::: Data extracts

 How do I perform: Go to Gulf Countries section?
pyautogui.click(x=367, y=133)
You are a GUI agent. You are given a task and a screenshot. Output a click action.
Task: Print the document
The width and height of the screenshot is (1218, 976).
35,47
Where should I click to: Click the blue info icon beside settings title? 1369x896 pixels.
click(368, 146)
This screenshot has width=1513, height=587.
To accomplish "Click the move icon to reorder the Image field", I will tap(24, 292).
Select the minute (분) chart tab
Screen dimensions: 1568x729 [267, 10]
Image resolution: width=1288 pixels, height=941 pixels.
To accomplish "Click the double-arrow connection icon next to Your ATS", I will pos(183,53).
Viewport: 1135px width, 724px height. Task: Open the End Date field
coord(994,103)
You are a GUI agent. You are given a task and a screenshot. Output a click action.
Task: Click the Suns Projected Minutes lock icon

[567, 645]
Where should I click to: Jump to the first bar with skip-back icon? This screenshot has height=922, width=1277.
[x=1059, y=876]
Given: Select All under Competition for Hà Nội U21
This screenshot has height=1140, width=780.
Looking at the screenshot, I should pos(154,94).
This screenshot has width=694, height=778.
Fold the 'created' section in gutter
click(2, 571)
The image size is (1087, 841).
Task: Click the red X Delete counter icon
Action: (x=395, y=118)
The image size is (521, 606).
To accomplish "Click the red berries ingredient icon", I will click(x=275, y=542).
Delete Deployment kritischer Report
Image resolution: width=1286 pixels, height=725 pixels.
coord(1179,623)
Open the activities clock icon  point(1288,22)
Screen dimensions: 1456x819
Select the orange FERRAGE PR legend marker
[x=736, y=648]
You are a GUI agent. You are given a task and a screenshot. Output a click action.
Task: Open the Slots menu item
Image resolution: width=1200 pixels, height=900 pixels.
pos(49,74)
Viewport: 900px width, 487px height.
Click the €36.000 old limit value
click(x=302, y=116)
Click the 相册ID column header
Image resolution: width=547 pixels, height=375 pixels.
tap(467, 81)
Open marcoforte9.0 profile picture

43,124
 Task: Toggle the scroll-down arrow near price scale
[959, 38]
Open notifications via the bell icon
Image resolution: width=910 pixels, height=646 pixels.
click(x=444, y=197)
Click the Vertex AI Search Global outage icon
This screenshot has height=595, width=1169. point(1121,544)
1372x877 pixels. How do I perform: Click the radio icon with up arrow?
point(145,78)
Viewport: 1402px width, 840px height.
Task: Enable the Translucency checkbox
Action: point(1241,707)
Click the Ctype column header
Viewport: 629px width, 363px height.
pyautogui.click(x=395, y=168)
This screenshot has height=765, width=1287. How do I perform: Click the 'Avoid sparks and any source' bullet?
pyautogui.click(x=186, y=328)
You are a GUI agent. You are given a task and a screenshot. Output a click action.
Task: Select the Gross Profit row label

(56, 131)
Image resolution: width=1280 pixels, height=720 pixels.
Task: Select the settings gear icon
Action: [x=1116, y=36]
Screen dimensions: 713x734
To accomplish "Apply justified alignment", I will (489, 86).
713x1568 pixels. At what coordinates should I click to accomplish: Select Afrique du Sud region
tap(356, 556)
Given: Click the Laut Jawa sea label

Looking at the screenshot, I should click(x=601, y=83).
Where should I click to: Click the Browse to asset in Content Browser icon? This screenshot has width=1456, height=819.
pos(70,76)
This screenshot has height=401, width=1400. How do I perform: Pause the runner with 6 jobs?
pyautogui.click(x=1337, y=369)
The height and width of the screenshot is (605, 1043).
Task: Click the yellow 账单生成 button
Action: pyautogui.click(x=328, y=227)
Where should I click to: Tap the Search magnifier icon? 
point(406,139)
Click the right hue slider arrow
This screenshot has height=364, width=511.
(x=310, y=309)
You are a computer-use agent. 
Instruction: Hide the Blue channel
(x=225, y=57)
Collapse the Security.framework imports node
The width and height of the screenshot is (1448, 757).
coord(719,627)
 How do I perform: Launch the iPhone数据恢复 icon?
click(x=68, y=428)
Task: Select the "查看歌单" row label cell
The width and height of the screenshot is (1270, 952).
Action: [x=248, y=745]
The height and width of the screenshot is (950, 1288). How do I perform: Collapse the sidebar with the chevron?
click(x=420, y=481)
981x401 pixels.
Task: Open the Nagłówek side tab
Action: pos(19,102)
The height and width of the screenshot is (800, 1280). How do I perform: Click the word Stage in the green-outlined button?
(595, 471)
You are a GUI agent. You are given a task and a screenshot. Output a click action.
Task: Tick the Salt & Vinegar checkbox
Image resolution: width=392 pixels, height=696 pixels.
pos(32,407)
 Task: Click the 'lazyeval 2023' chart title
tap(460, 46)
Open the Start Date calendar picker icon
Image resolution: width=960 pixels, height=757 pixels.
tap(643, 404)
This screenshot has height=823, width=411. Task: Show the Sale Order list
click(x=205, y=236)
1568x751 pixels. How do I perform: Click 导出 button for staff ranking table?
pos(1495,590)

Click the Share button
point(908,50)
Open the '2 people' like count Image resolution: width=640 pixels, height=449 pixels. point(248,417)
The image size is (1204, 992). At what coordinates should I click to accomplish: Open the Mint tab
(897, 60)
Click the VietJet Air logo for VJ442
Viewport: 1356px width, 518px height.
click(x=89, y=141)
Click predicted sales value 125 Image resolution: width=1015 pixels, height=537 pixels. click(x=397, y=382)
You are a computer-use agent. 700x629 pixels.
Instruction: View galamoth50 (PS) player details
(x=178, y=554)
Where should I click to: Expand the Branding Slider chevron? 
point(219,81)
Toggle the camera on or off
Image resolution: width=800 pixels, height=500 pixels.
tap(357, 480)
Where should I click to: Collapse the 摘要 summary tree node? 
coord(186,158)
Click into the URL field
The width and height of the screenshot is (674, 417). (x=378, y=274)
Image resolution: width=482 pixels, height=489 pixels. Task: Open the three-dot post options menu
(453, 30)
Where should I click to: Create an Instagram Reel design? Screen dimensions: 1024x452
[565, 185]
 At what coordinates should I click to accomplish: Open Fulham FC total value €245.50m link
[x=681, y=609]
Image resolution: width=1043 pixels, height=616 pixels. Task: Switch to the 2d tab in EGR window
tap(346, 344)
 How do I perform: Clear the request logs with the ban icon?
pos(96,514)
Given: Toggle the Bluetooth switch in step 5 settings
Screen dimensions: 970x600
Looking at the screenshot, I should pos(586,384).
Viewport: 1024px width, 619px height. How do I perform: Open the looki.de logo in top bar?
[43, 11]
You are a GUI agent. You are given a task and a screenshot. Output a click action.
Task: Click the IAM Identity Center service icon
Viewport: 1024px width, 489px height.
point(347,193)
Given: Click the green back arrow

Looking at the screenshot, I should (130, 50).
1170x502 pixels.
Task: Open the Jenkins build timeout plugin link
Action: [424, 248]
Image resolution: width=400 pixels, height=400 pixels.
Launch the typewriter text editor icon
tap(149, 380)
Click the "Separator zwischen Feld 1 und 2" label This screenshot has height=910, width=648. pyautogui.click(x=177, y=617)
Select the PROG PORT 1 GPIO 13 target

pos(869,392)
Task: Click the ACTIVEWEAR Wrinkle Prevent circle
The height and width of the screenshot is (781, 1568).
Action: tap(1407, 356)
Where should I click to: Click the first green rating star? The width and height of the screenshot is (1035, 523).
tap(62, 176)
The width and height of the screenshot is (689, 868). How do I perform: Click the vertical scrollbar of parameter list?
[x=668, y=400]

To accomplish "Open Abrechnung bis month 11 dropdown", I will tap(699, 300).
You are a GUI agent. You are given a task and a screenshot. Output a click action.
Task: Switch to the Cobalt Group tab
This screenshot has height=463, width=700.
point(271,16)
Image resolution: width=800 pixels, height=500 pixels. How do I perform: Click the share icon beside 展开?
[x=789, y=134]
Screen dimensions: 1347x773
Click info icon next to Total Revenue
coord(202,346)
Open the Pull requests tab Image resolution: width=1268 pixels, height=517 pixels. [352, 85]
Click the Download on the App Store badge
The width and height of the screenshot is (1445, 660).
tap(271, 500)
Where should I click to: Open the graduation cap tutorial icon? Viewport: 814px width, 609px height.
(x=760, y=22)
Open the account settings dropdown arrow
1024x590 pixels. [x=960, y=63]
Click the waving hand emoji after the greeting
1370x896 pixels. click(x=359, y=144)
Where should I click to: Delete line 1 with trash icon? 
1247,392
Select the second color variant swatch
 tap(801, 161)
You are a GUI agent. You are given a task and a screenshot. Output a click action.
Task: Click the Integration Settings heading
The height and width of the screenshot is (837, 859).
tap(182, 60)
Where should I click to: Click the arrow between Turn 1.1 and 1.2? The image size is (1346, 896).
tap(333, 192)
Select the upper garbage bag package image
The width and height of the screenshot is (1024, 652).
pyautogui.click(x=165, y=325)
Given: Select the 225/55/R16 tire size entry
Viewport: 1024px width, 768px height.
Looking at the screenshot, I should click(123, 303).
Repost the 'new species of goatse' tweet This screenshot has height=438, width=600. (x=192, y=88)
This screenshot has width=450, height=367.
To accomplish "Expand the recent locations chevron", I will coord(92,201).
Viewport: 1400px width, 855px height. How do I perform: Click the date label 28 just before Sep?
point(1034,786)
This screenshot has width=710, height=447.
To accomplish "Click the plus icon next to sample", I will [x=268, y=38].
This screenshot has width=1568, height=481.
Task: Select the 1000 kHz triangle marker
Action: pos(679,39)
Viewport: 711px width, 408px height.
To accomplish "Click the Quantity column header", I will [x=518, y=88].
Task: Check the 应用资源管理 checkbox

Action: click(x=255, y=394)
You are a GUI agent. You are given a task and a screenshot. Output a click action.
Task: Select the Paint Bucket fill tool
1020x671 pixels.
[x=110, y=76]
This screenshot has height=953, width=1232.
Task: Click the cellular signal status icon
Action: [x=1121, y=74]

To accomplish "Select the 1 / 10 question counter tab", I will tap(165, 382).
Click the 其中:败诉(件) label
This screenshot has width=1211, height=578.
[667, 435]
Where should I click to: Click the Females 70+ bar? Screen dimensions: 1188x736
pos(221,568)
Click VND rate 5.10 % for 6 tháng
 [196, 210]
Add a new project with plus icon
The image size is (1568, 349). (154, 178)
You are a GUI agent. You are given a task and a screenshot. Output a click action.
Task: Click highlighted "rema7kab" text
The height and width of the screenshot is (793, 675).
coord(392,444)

::::::

Task to complete:
Find every line of the data above that holds the word "computer", then state how many there are and nothing else.

Task solution:
2